- _Objective_:
Convert everything from the line containing "Task: Choose New Gift Entry from the menu" down to the line containing "(x=323, y=89)" into a two-column CSV with the headers instruction and response. Each of these rows becomes one CSV line, with its text under instruction and its answer under response, each in a single quoted field with line breaks replaced by spaces.

++++++++++

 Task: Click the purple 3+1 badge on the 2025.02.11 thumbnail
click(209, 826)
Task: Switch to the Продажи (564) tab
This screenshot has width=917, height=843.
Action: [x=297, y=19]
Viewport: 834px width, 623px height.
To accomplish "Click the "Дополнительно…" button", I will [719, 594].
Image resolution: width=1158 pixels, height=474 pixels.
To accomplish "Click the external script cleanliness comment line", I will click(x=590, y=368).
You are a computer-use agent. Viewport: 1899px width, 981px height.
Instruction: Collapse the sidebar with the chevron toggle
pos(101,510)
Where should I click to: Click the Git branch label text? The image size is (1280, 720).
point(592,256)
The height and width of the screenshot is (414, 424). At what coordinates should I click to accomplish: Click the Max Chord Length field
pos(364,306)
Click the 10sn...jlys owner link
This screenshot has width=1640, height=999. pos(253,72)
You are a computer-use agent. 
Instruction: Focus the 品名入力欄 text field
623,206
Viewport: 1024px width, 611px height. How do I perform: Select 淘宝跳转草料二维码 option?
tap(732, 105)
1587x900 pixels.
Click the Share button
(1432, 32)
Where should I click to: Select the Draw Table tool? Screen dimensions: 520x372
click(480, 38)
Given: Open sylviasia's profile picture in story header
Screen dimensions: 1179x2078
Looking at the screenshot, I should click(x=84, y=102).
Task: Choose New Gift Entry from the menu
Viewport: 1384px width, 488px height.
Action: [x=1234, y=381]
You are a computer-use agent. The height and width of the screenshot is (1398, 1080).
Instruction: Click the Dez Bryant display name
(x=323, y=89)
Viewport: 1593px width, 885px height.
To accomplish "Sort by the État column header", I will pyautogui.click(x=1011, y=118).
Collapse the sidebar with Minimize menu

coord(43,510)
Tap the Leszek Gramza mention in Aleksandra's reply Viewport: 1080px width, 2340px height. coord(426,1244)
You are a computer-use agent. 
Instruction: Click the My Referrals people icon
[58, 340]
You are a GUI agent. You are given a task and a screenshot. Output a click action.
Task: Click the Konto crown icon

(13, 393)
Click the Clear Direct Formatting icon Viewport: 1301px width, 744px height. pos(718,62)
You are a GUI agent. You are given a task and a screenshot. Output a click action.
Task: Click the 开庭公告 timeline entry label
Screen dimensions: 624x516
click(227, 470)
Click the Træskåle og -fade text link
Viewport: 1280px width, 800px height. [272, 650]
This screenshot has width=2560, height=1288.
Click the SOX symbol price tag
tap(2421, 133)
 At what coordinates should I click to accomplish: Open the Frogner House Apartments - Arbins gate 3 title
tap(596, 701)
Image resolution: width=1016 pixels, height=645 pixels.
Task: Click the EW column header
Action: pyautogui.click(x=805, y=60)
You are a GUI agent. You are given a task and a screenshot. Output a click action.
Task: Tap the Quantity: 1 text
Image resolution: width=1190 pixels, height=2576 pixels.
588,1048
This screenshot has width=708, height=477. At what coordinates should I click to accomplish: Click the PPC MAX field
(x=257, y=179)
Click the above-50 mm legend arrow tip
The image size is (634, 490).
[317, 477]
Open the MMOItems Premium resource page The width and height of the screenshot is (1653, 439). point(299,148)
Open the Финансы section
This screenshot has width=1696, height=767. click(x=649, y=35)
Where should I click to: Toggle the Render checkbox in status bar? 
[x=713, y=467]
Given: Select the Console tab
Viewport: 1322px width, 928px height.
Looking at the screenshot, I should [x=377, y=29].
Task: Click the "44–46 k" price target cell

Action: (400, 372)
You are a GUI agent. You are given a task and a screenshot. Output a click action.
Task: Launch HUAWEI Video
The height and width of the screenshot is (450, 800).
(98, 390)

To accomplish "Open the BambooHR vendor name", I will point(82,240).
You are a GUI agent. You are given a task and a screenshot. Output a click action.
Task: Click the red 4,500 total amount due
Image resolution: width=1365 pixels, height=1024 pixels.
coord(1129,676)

++++++++++

- _Reply to the exercise_:
instruction,response
"Task: Choose New Gift Entry from the menu Viewport: 1384px width, 488px height.","Action: [x=1234, y=381]"
"You are a computer-use agent. The height and width of the screenshot is (1398, 1080). Instruction: Click the Dez Bryant display name","(x=323, y=89)"